Despertou do pesadelo, confuso e trêmulo, olhou ao redor e a luz pálida do dia que iluminava o círculo disforme no teto. Um dia frígido e nublado, nem mesmo calor do dia conseguiria penetrar através da névoa espectral. Decidiu reiniciar seu passeio, vasculhar novas áreas, agora reveladas em pleno dia. No andar superior, passou pelos seis aposentos destruídos, reduzidos a pichações e depredações, mas em um deles teve a estranha sensação de lhe parecer algo familiar. O que sobrara da estrutura da janela, lhe fornecia visão ampla da estrada, sem árvores ou colinas, apenas o cinzento asfalto quebradiço. Próximo ao quarto, no final do corredor, outro aposento ainda mantinha sua portas originais, bloqueadas por grandes placas de madeiras pregadas ao batente, tornando impossível a entrada.

Uma estranha energia emanava.

Ignorando a porta que lhe causara certo desconforto ao olhar, retornou ao piso inferior, observou o que em outros tempos fora uma cozinha, em outro aposento a sala de jantar no qual a estrutura retorcida de um lustre desabara. E por fim o escritório, com seus livros bolorentos. Retornado ao hall de entrada notou uma portinhola a ranger na lateral da escadaria, sentiu o vento sussurrar por entre a fenda. Observou na penumbra uma escadaria úmida, ascendeu à lanterna e desceu calmamente, raspando os dedos nas paredes cheias de musgos, o cheiro de bolor penetrava nas narinas e o frio lhe enrijecia os músculos tensos pelo medo. Por mais assustador que isso lhe parecesse, e as sensações desagradáveis lhe fugiam, pois a curiosidade era maior, contrariando o medo.

A respiração irregular lhe agitava o peito ansioso, o suor escorria salgado entre os olhos ardentes. Os pés não encontraram mais degraus, percorreu o lugar com os olhos guiando-se pela luz fraca da lanterna, fixando em um ponto de luz distinto. Uma vela iluminava timidamente uma imagem que ganhou formas ao se aproximar.

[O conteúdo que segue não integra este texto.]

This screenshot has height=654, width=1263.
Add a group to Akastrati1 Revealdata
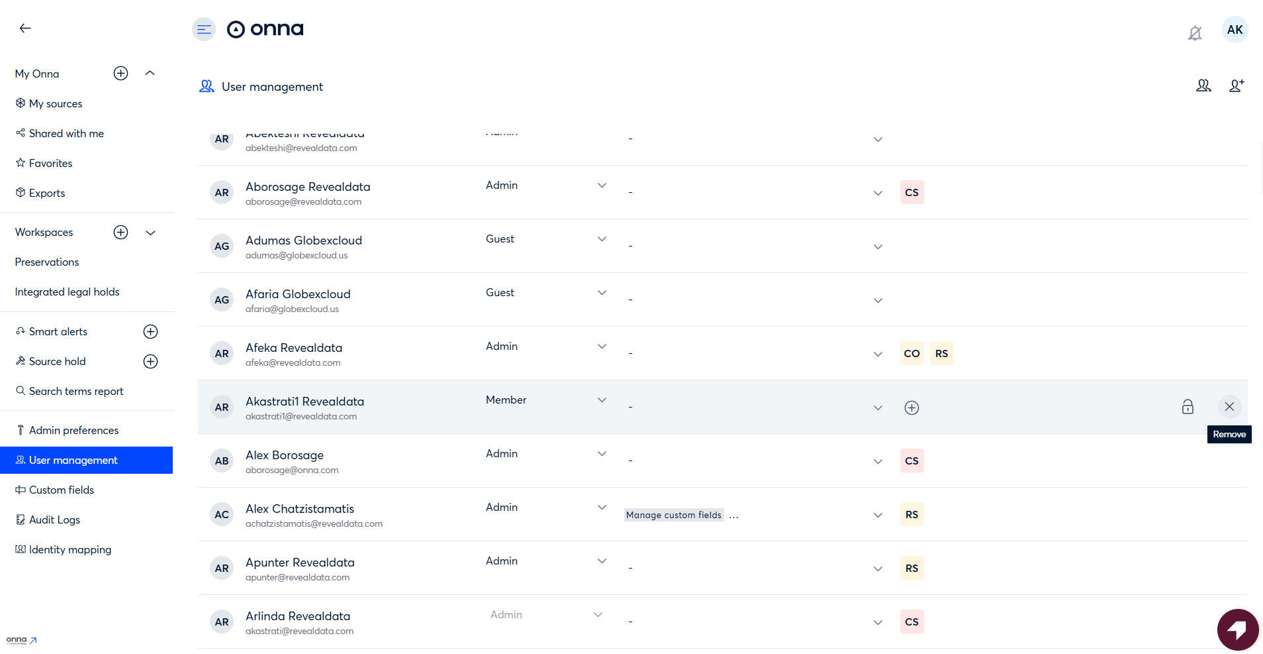pos(912,408)
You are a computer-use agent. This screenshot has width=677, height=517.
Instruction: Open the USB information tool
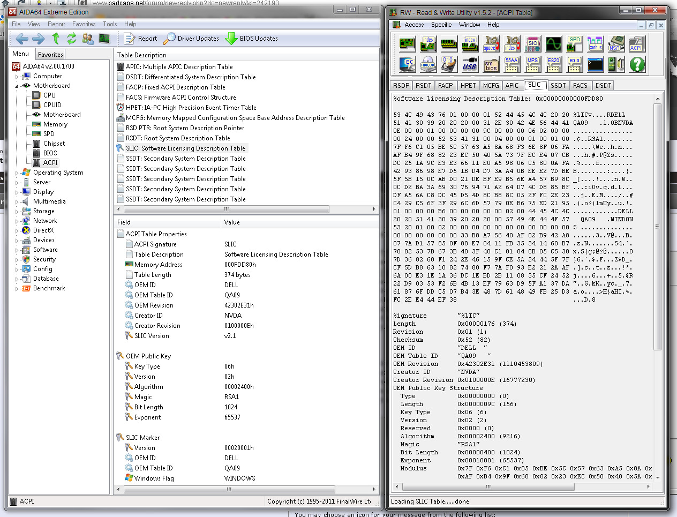point(470,65)
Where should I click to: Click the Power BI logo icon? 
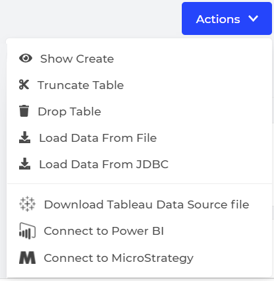coord(27,231)
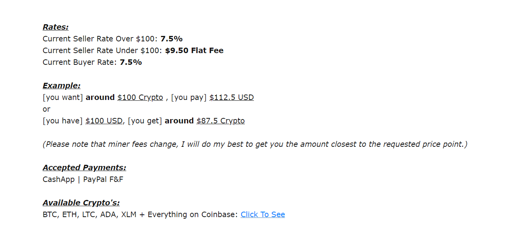Click the Current Buyer Rate 7.5% value
The width and height of the screenshot is (517, 246).
[131, 62]
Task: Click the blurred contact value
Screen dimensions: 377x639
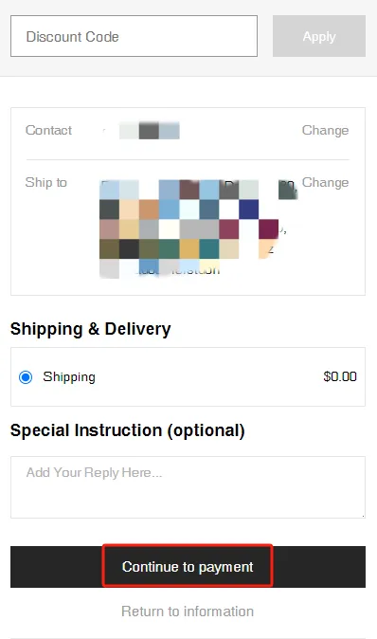Action: pos(149,131)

Rendas amarelas deslizavam por entre o teto cobrindo toda a extensão de uma cama. A luz iluminava timidamente a face sombria de uma dama adormecida, oculto por entre as rendas. Uma face amarelada, como os bonecos de cera, com lábios finos e rosados bem marcados. Os cabelos dourados ondulavam até a altura dos seios. Podia ouvir o som de sua respiração ecoar, como se a própria escuridão fizesse parte da menina. Observou veias pulsantes conectadas ao franzino corpo, desaparecendo em meio à escuridão, que respirava e sussurrava.

Seu nome...

Seu nome, repetidamente...

Afastou o véu revelando o rosto angelical de menina em sono profundo, absorto em sua imagem e beleza, como encanto de sereia sentiu o pulsar do corpo da menina adormecida. As mãos estendidas para toca-la, deslizavam entre seus cabelos, com o dedo indicador refez os traços de seus lábios ainda tenros, o fino pescoço descendo até os ombros e os braços, observando os seios maduros e pequenos, mas não atreveu a tocar lascivamente uma figura tão encantadora. Imaginou-se nos lábios dela, despertando-a do sono eterno, os olhos azuis brilhantes ainda sonolentos e o sorriso luminoso a se abrir.

Algo moveu-se na escuridão... rondando-o, observando-o com os olhos de um predador.

Um golpe violento o arremessou brutalmente contra o chão, o peso o fez arfar no desespero de buscar ar. Sentiu o trincar de ossos e logo o gosto ferroso do sangue a subir pela garganta. Milhares de mãos, tão fortes o esmagavam contra o chão.

Os olhos assustados estavam perdidos na escuridão, a procura de seu agressor. A criatura rosnou em seus ouvidos, experimentou o hálito quente contra o seu rosto. De suas entranhas sons guturais surgiram em palavras.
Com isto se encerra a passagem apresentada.